First Report of Successful Liver Transplant for Familial Hypertriglyceridemia in a Child With Recurrent Acute Pancreatitis

INTRODUCTION: Familial hypertriglyceridemia (FHTG) is a rare but important cause of recurrent acute pancreatitis (RAP) in children. Liver transplantation (LT) may be the only definitive metabolic cure for this condition, although such an approach has not been reported previously. METHOD: In the current report, we describe a 8-year-old girl suffering from RAP secondary to FHTG for whom an LT led to complete resolution of her metabolic defect. CASE DESCRIPTION: An 8-year-old girl with FHTG had severe RAP since the age of 6 years. Her serum triglyceride (TG) levels ranged between 2000 and 5439 mg/dL during the episodes of acute pancreatitis severe enough to cause hospitalisations. Acute episodes were managed with insulin-dextrose infusion and therapeutic plasma exchange.
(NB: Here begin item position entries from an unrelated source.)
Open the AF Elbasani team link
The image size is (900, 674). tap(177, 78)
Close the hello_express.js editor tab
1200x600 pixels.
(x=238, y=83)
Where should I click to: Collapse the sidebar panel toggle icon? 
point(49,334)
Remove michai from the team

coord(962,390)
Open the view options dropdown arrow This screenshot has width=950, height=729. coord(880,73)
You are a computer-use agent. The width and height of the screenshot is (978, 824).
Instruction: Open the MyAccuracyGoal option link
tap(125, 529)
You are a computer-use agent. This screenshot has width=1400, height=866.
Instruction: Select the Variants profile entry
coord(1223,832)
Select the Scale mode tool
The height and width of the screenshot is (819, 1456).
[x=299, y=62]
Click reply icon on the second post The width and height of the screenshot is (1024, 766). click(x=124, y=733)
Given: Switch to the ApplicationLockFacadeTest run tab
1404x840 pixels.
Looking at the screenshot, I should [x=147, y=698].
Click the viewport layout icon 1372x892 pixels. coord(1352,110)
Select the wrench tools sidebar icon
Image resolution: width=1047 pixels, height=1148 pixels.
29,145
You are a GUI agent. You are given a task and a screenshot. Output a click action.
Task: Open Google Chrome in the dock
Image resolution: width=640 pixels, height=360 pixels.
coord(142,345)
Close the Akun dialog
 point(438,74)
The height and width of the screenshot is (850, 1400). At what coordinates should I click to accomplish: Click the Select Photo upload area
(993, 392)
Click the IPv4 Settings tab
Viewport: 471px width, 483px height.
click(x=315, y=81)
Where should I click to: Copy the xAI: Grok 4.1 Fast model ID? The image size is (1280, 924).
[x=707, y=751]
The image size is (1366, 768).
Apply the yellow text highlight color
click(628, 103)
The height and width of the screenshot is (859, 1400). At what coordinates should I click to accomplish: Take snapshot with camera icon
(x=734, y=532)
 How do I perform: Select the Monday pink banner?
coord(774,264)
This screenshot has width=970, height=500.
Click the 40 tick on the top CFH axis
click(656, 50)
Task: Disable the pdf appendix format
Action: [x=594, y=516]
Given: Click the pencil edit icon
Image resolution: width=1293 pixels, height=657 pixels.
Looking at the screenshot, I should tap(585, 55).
She was maintained on hypolipidemic agents along with a fat-restricted diet, despite which the TG levels continued to remain elevated, triggering further attacks of pancreatitis. In due course, she developed progressive wasting and stunting. After multidisciplinary evaluation and based on a strong scientific rationale, a living donor liver transplant (LDLT) was offered with a left lateral segment from her father. Post-transplant, the child had an uneventful recovery, without any medical or surgical complications, and her serum TG levels normalized within 6 weeks. At 11 months follow-up, her TG levels are 75 mg/dL, and she is free of any further episodes of pancreatitis. CONCLUSION: This is the first report of a successful cure of FHTG via LDLT, highlighting its potential as a definitive therapeutic option for selected pediatric patients with severe, refractory HTG.